IRS Form 5329, Additional Taxes on Qualified Plans (Including IRAs) and Other Tax-Favored Accounts, reports extra taxes on retirement and savings accounts — the 10% additional tax on early distributions (or the exception code that waives it), excess contributions to IRAs, HSAs, and similar accounts, and missed required minimum distributions. You file it with your Form 1040, or on its own if you are not otherwise required to file a return. With JustFill you upload the blank IRS Form 5329 PDF, the AI auto-detects every field, you type or dictate your answers, and you download the completed form free.

Form
Form 5329
Issued by
IRS
Country
United States
Cost to fill
Free

What is Form 5329?

Took money out of an IRA or 401(k) early, contributed too much, or missed a required minimum distribution? IRS Form 5329 is where those situations get reported. It calculates the 10% additional tax on early distributions — or documents the exception that waives it — plus the 6% excise tax on excess contributions to traditional IRAs, Roth IRAs, Coverdell ESAs, HSAs, and ABLE accounts, and the additional tax owed when you fail to take a required minimum distribution. JustFill turns the official IRS PDF into a fillable form in your browser: the AI auto-detects every line and checkbox, you type or dictate your numbers, and you download the finished Form 5329 free — no printing or installs.

Who fills out Form 5329?

  • Anyone who took an early distribution from an IRA, 401(k), or other retirement plan before age 59½ and owes the 10% additional tax or qualifies for an exception
  • Savers who contributed more than the annual limit to a traditional IRA, Roth IRA, HSA, Coverdell ESA, or ABLE account
  • Retirees who missed all or part of a required minimum distribution (RMD) and want to report the shortfall or request a waiver
  • People whose Form 1099-R distribution code does not reflect the penalty exception they are entitled to claim
  • Taxpayers filing Form 5329 by itself because they are not otherwise required to file a Form 1040

Field-by-field breakdown

What each section of Form 5329 asks for. JustFill’s AI will detect these fields automatically when you upload the PDF — review the breakdown below so you know what to enter.

Header — Name and SSN

Your name and Social Security Number. Married couples each file their own Form 5329 if both owe additional tax.

Part I, line 1 — Early distributions

The taxable amount of distributions taken before age 59½ that are subject to the 10% additional tax.

Part I, line 2 — Exception amount and number

The portion that qualifies for an exception (disability, certain medical expenses, first-home purchase from an IRA, etc.) plus the two-digit exception code from the instructions.

Parts III–IV — Excess traditional and Roth IRA contributions

Contributions over the annual limit, carried-over excess from prior years, and the 6% excise tax calculation.
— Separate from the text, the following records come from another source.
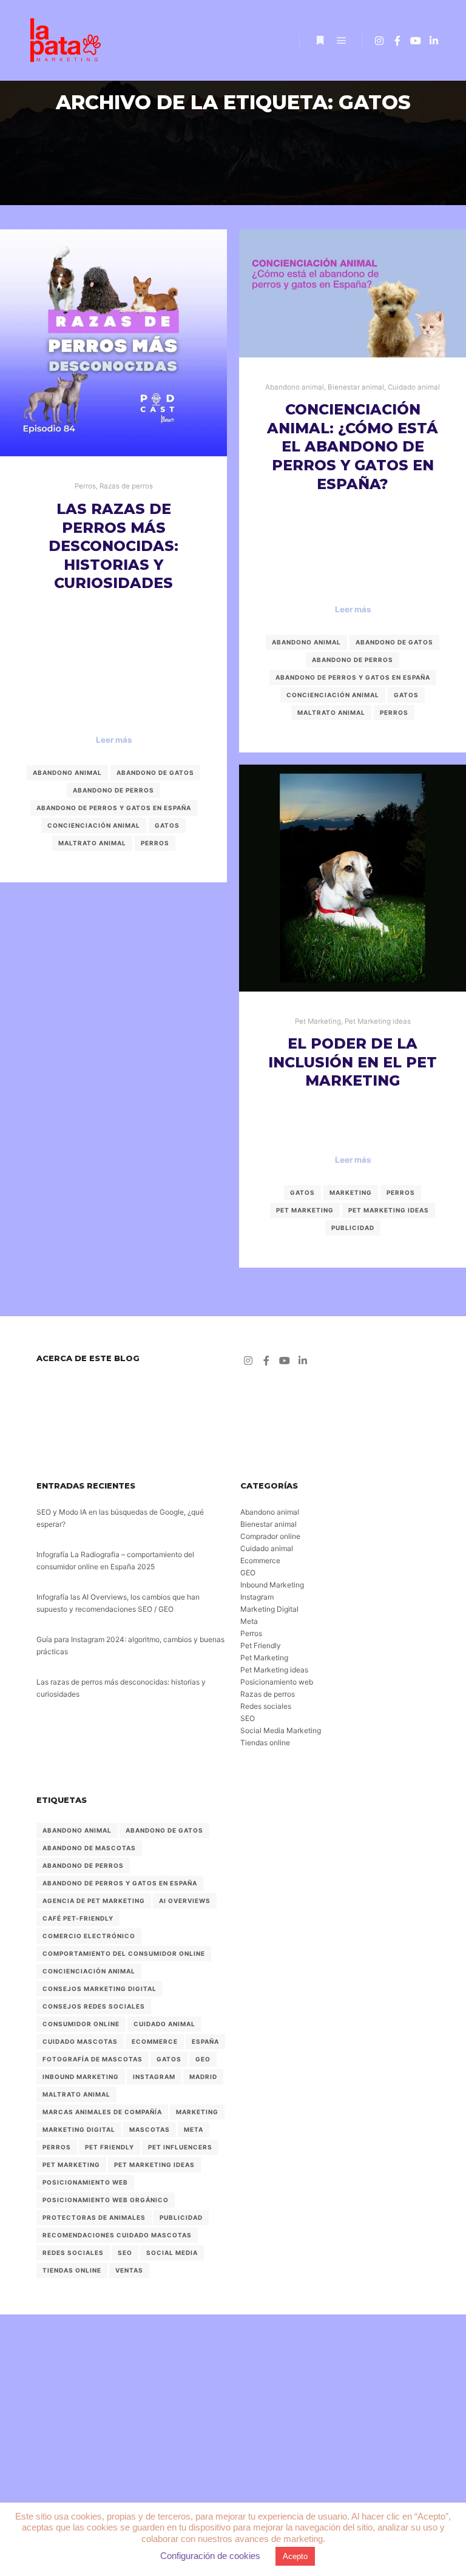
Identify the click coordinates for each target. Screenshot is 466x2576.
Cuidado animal (414, 387)
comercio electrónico (88, 1935)
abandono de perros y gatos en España (113, 807)
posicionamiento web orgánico (105, 2199)
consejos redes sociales (93, 2006)
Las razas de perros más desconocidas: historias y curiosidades (113, 546)
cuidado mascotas (80, 2041)
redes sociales (73, 2252)
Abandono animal (294, 387)
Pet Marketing (318, 1021)
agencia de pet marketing (93, 1900)
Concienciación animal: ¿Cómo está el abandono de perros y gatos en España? (352, 446)
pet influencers (180, 2147)
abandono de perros (113, 790)
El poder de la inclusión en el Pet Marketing (352, 1062)
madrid (203, 2076)
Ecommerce (260, 1560)
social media (172, 2252)
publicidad (352, 1227)
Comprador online (270, 1536)
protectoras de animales (94, 2217)
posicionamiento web (85, 2182)
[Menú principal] (342, 41)
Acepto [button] (295, 2556)
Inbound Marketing (272, 1584)
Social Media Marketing (280, 1730)
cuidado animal (164, 2023)
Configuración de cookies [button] (210, 2556)
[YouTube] (416, 41)
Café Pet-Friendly (77, 1918)
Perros (85, 486)
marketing (350, 1192)
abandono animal (67, 772)
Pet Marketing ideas (378, 1021)
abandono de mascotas (89, 1847)
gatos (167, 825)
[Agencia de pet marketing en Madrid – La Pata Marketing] (66, 40)
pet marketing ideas (388, 1210)
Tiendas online (265, 1742)
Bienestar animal (356, 387)
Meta (249, 1621)
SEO (247, 1718)
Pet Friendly (260, 1645)
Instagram (257, 1596)
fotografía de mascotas (92, 2059)
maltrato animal (92, 843)
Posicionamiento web (276, 1681)
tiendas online (71, 2270)
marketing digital (78, 2129)
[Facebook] (397, 41)
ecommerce (155, 2041)
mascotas (149, 2129)
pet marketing (305, 1210)
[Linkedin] (434, 41)
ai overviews (185, 1900)
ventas (129, 2270)
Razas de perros (126, 486)
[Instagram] (379, 41)
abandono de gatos (155, 772)
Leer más (114, 740)
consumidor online (81, 2023)
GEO (247, 1572)
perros (155, 843)
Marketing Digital (269, 1609)
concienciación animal (93, 825)
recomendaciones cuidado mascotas (117, 2235)
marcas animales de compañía (102, 2111)
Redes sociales (265, 1706)
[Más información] (320, 41)
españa (205, 2041)
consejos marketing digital (99, 1988)
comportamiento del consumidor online (123, 1953)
Part VII — Excess HSA contributions

Health Savings Account contributions above the annual limit and the excise tax owed.

Part IX — Missed required minimum distributions

The RMD amount you should have taken, what you actually took, and the shortfall. This is also where you request a penalty waiver for reasonable error.

Common mistakes to avoid

  • 1Claiming a penalty exception without entering the correct two-digit exception number on Part I, line 2 — the IRS instructions list the codes, and a missing code can trigger a notice.
  • 2Paying the missed-RMD tax without requesting a waiver — if you missed an RMD due to reasonable error and have since taken it, you can ask the IRS to waive the additional tax in Part IX with an attached explanation.
  • 3Using the wrong year's form. Each tax year has its own Form 5329 with that year's contribution limits — always start from the version for the year you are reporting.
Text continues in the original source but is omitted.